Au Moyen Age, l'état ne se soucie par de créer des écoles pour les serfs ou les paysans, pas plus qu'on en organisait dans l'Antiquité pour les esclaves. Mais l'Église doit recruter des clercs capables de prêcher la religion et d'administrer les affaires religieuses. De là, le souci d'étendre le bénéfice de la culture autour des évêchés et des cloîtres à tous les enfants qui en étaient capables, pauvres ou riches, qui a été à l'origine de l'extension des écoles monastiques, puis des écoles épiscopales et des chapitres.

Au Xe et XIe siècles, le cloître de la cathédrale ne peut petit à petit plus contenir tous les élèves. Des clercs, leurs études terminées, se mettent ainsi à organiser en ville des classes où ils ont le droit d'enseigner, pourvu qu'il aient obtenu la licence d'enseignement délivrée par le chancelier (scolasticus), désigné par l'évêque pour contrôler les maîtres.
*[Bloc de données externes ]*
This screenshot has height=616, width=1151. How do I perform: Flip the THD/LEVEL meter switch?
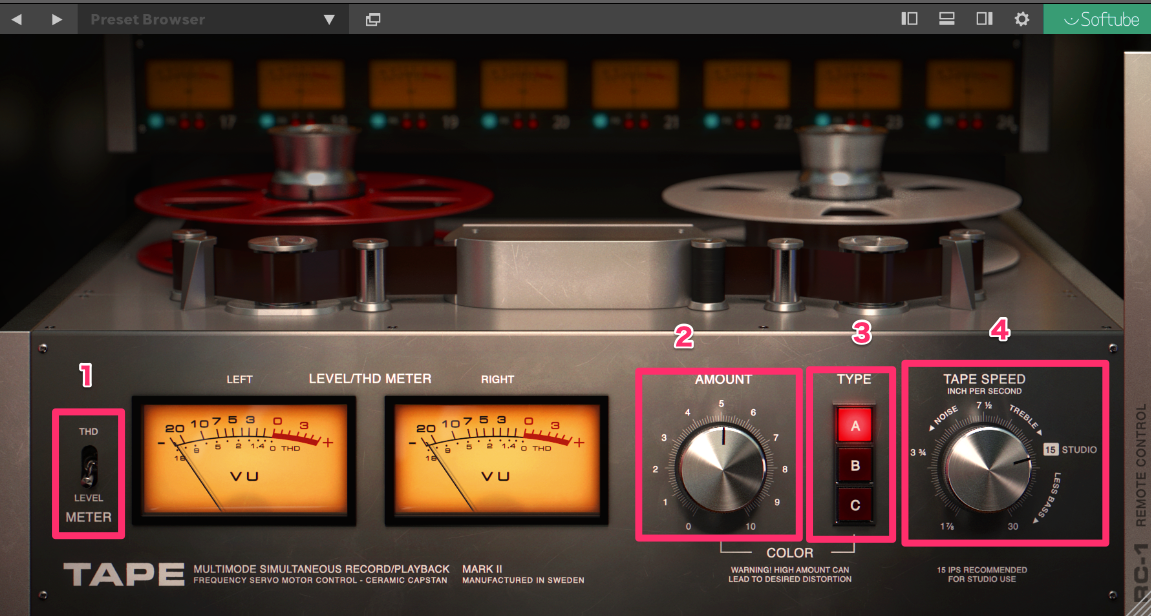click(x=89, y=467)
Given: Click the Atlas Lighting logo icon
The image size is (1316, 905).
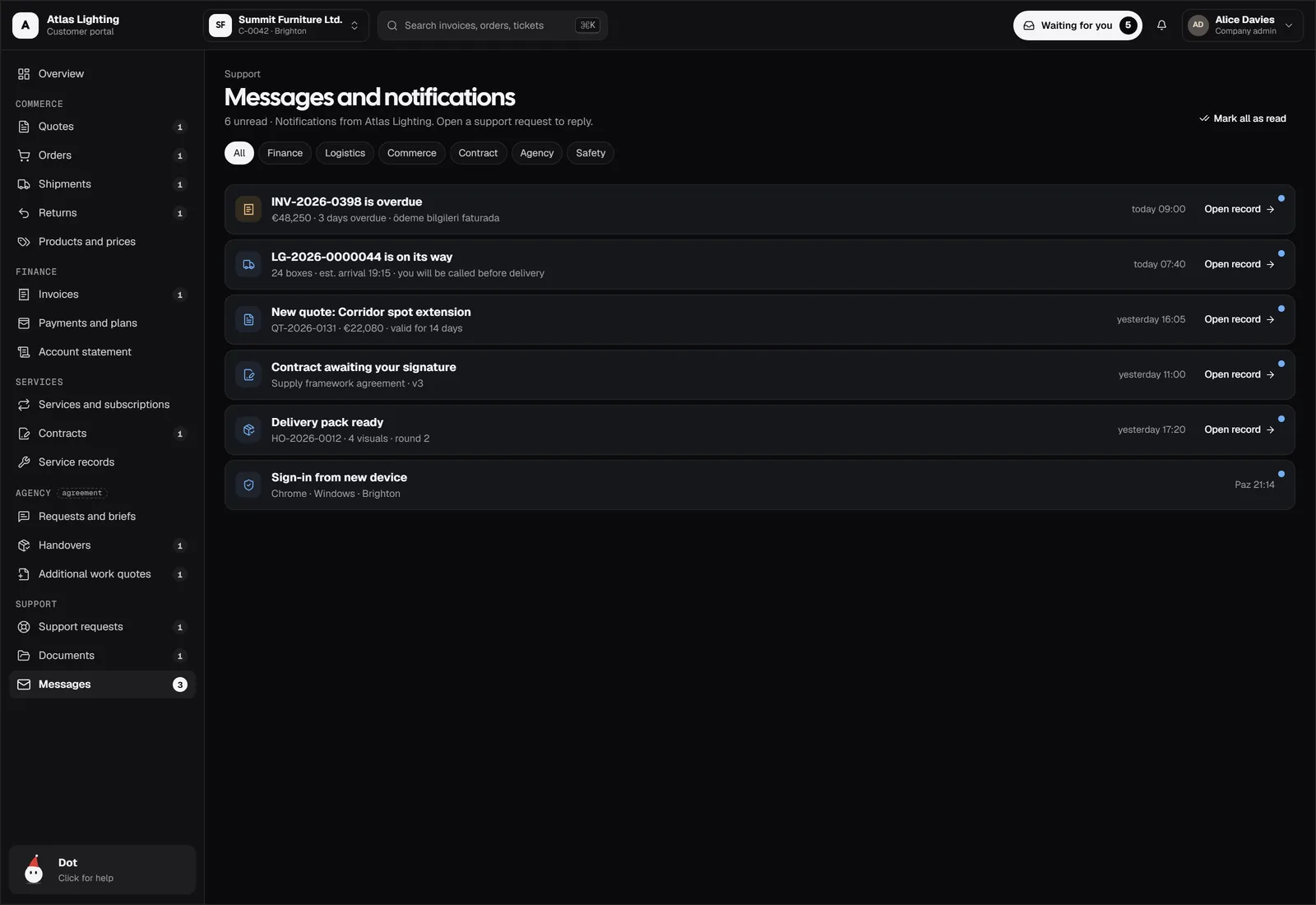Looking at the screenshot, I should tap(25, 26).
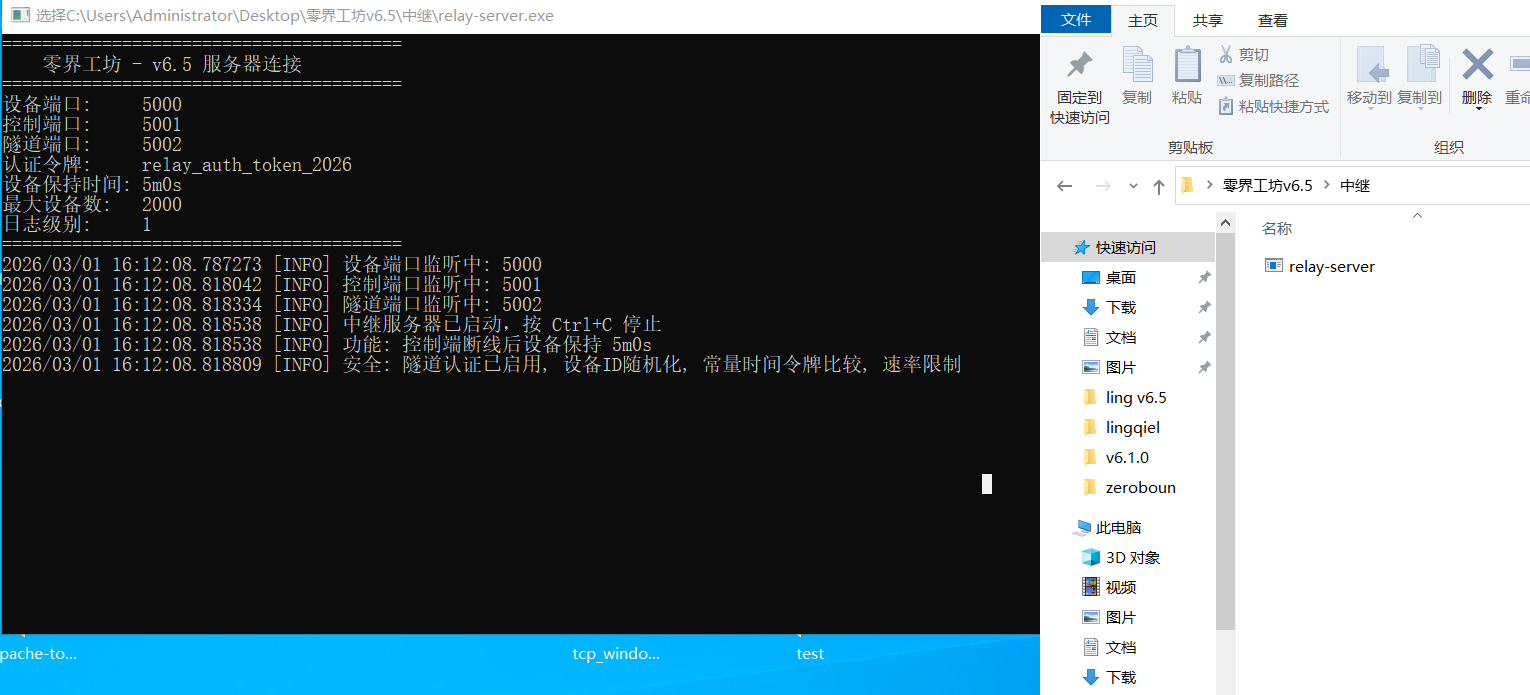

C'est ainsi qu'essaime l'école cathédrale.

La Fondation Musique sacrée et Maîtrise de la Cathédrale de Sion  a mis sur pied autour de la Cathédrale de Sion une modeste École Cathédrale sous la forme d'un cycle annuel de conférences, données dans le cadre d'un moment liturgique particulier. Elle a généralement lieu durant les week-ends du Carême.

 

Edition 2017 - La Réforme, fracture ou renaissance ?
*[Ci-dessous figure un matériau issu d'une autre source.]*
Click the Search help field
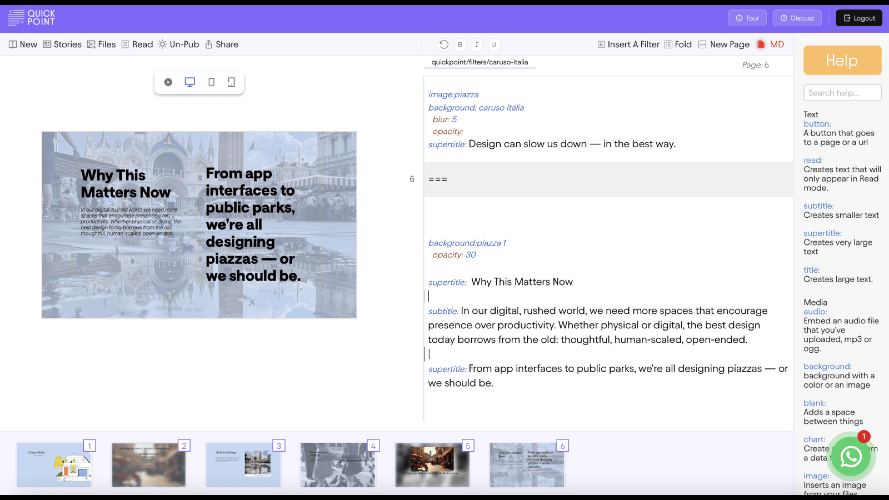Screen dimensions: 889x500 click(842, 93)
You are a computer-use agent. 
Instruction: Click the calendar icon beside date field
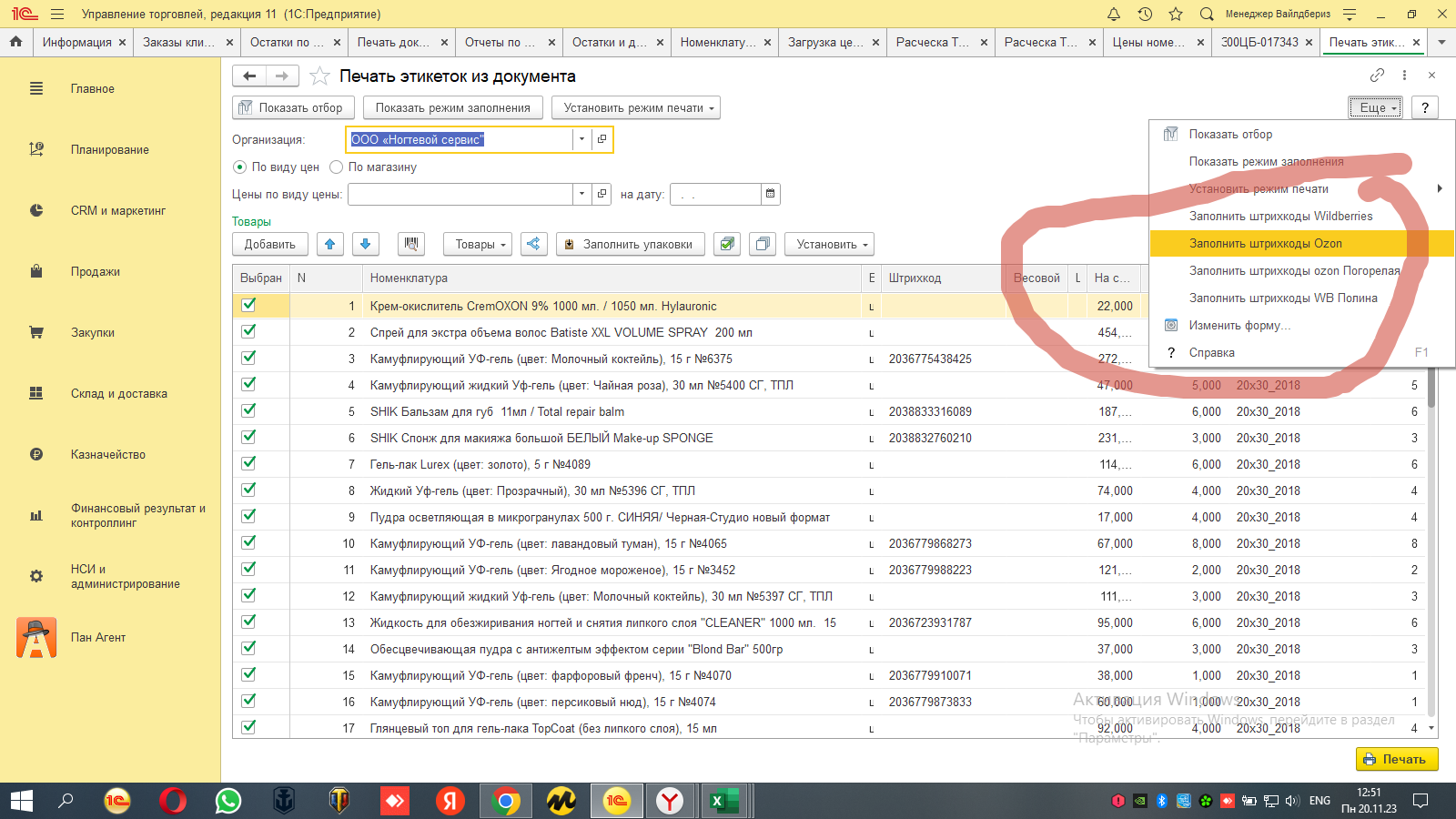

Aujourd’hui, l'engagement à œuvrer pour l’œcuménisme est encouragé par les  propos du pape François qui déclare que « faire quelque chose ensemble est la plus haute, la plus efficace, des formes de dialogue ».
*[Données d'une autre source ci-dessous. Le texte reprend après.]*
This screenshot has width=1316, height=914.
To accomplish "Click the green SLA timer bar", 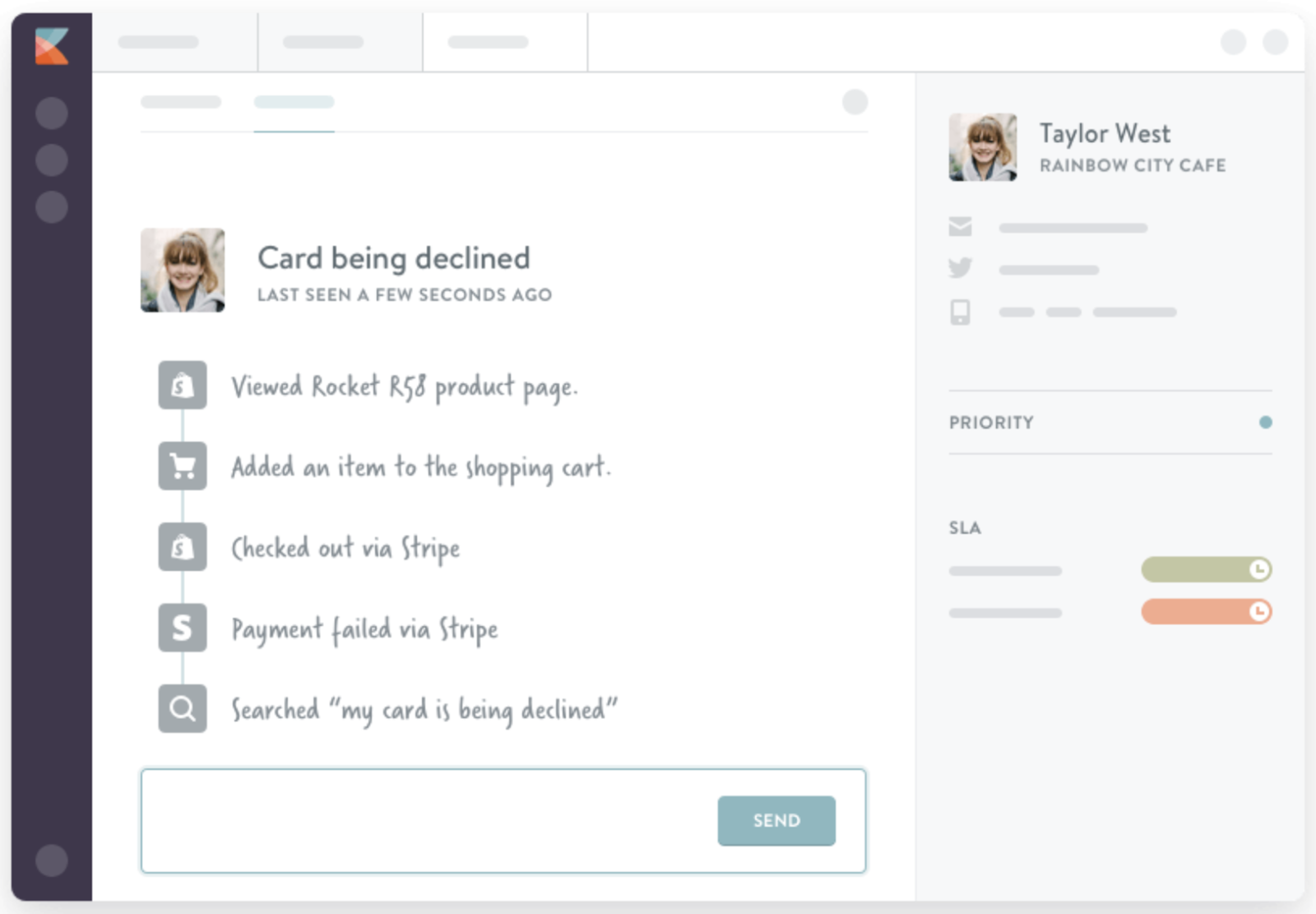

Aussi dans cet esprit, les après-midis des dimanches de Carême, l’Ecole Cathédrale propose une offre riche qui réunit autour de ce thème prédicateurs catholiques ou réformés et prestations musicales de qualité et prière avec les chanoines de la Cathédrale. 

Convaincue que la musique peut rassembler et unir au-delà des divergences doctrinales qui ont séparé de façon souvent dramatique et violente les chrétiens de confession catholique et réformée, la Fondation Musique Sacrée présente, à partir de trois mélodies chrétiennes traditionnelles (deux hymnes grégoriennes ainsi qu’une chanson populaire), tout d’abord trois chorals de tradition luthérienne puis trois illustrations contemporaines de ces mélodies célèbres. Ces créations sont le fruit de trois compositeurs valaisans de tradition catholique, issus des trois régions du canton (Haut-Valais, Centre et Chablais) et seront interprétées pour la première fois. 

En plongeant ainsi notre réflexion sur différents éclairages de cet événement, en suivant les sources chrétiennes de la louange chantée jusqu’à son interprétation actualisée, la Fondation Musique Sacrée espère montrer que la prière permet d’œuvrer à l’unité de nos communautés.